#### [Task statement]
Lines in the listing under this task are to be copied exactly.

#### [Exercise data]
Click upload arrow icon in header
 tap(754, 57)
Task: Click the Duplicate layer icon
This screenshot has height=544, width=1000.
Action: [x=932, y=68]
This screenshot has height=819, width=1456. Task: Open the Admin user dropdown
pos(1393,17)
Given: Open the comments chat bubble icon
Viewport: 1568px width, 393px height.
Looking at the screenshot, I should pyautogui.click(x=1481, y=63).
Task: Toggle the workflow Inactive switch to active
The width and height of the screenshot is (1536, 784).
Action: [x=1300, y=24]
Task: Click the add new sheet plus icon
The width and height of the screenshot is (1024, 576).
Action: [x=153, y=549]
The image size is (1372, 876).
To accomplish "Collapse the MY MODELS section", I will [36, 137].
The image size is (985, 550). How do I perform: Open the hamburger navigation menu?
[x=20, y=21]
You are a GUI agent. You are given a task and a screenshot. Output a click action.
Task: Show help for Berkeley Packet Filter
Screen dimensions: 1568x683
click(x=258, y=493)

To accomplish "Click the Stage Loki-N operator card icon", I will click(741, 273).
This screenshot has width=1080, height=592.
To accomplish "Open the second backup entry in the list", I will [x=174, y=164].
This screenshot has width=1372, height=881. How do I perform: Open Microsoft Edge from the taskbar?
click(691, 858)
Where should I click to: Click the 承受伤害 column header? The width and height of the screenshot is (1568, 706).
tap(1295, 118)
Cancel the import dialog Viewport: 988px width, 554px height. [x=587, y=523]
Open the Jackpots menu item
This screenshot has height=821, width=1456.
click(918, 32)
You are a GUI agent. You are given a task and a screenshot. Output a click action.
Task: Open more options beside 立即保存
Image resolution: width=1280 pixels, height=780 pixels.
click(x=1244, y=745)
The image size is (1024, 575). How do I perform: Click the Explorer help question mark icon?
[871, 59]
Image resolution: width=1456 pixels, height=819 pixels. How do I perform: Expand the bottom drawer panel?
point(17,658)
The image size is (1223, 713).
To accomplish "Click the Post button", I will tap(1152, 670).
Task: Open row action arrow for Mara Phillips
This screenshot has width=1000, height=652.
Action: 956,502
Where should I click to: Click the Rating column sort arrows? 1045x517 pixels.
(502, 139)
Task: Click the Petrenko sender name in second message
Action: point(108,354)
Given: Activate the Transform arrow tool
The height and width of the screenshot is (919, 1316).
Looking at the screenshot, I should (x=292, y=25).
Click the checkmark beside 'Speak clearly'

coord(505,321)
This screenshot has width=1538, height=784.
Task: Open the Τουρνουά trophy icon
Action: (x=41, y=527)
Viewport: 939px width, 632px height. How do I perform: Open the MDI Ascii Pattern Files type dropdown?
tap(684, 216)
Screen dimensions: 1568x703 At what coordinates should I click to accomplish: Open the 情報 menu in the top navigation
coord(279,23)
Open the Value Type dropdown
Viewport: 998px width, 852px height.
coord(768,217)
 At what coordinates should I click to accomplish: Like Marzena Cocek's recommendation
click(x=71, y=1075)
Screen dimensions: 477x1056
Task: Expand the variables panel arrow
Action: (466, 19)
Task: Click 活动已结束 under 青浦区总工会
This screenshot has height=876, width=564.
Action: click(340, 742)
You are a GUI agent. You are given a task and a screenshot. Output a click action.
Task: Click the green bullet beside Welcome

#### [Output for this exercise]
Click upload arrow icon in header
 tap(754, 57)
Task: Click the Duplicate layer icon
This screenshot has height=544, width=1000.
Action: [x=932, y=68]
This screenshot has height=819, width=1456. Task: Open the Admin user dropdown
pos(1393,17)
Given: Open the comments chat bubble icon
Viewport: 1568px width, 393px height.
Looking at the screenshot, I should pyautogui.click(x=1481, y=63).
Task: Toggle the workflow Inactive switch to active
The width and height of the screenshot is (1536, 784).
Action: [x=1300, y=24]
Task: Click the add new sheet plus icon
The width and height of the screenshot is (1024, 576).
Action: [x=153, y=549]
The image size is (1372, 876).
To accomplish "Collapse the MY MODELS section", I will [36, 137].
The image size is (985, 550). How do I perform: Open the hamburger navigation menu?
[x=20, y=21]
You are a GUI agent. You are given a task and a screenshot. Output a click action.
Task: Show help for Berkeley Packet Filter
Screen dimensions: 1568x683
click(x=258, y=493)

To accomplish "Click the Stage Loki-N operator card icon", I will click(741, 273).
This screenshot has width=1080, height=592.
To accomplish "Open the second backup entry in the list", I will [x=174, y=164].
This screenshot has width=1372, height=881. How do I perform: Open Microsoft Edge from the taskbar?
click(691, 858)
Where should I click to: Click the 承受伤害 column header? The width and height of the screenshot is (1568, 706).
tap(1295, 118)
Cancel the import dialog Viewport: 988px width, 554px height. [x=587, y=523]
Open the Jackpots menu item
This screenshot has height=821, width=1456.
click(918, 32)
You are a GUI agent. You are given a task and a screenshot. Output a click action.
Task: Open more options beside 立即保存
Image resolution: width=1280 pixels, height=780 pixels.
click(x=1244, y=745)
The image size is (1024, 575). How do I perform: Click the Explorer help question mark icon?
[871, 59]
Image resolution: width=1456 pixels, height=819 pixels. How do I perform: Expand the bottom drawer panel?
point(17,658)
The image size is (1223, 713).
To accomplish "Click the Post button", I will tap(1152, 670).
Task: Open row action arrow for Mara Phillips
This screenshot has width=1000, height=652.
Action: 956,502
Where should I click to: Click the Rating column sort arrows? 1045x517 pixels.
(502, 139)
Task: Click the Petrenko sender name in second message
Action: point(108,354)
Given: Activate the Transform arrow tool
The height and width of the screenshot is (919, 1316).
Looking at the screenshot, I should (x=292, y=25).
Click the checkmark beside 'Speak clearly'

coord(505,321)
This screenshot has width=1538, height=784.
Task: Open the Τουρνουά trophy icon
Action: (x=41, y=527)
Viewport: 939px width, 632px height. How do I perform: Open the MDI Ascii Pattern Files type dropdown?
tap(684, 216)
Screen dimensions: 1568x703 At what coordinates should I click to accomplish: Open the 情報 menu in the top navigation
coord(279,23)
Open the Value Type dropdown
Viewport: 998px width, 852px height.
coord(768,217)
 At what coordinates should I click to accomplish: Like Marzena Cocek's recommendation
click(x=71, y=1075)
Screen dimensions: 477x1056
Task: Expand the variables panel arrow
Action: (466, 19)
Task: Click 活动已结束 under 青浦区总工会
This screenshot has height=876, width=564.
Action: click(340, 742)
You are a GUI agent. You are given a task and a screenshot. Output a click action.
Task: Click the green bullet beside Welcome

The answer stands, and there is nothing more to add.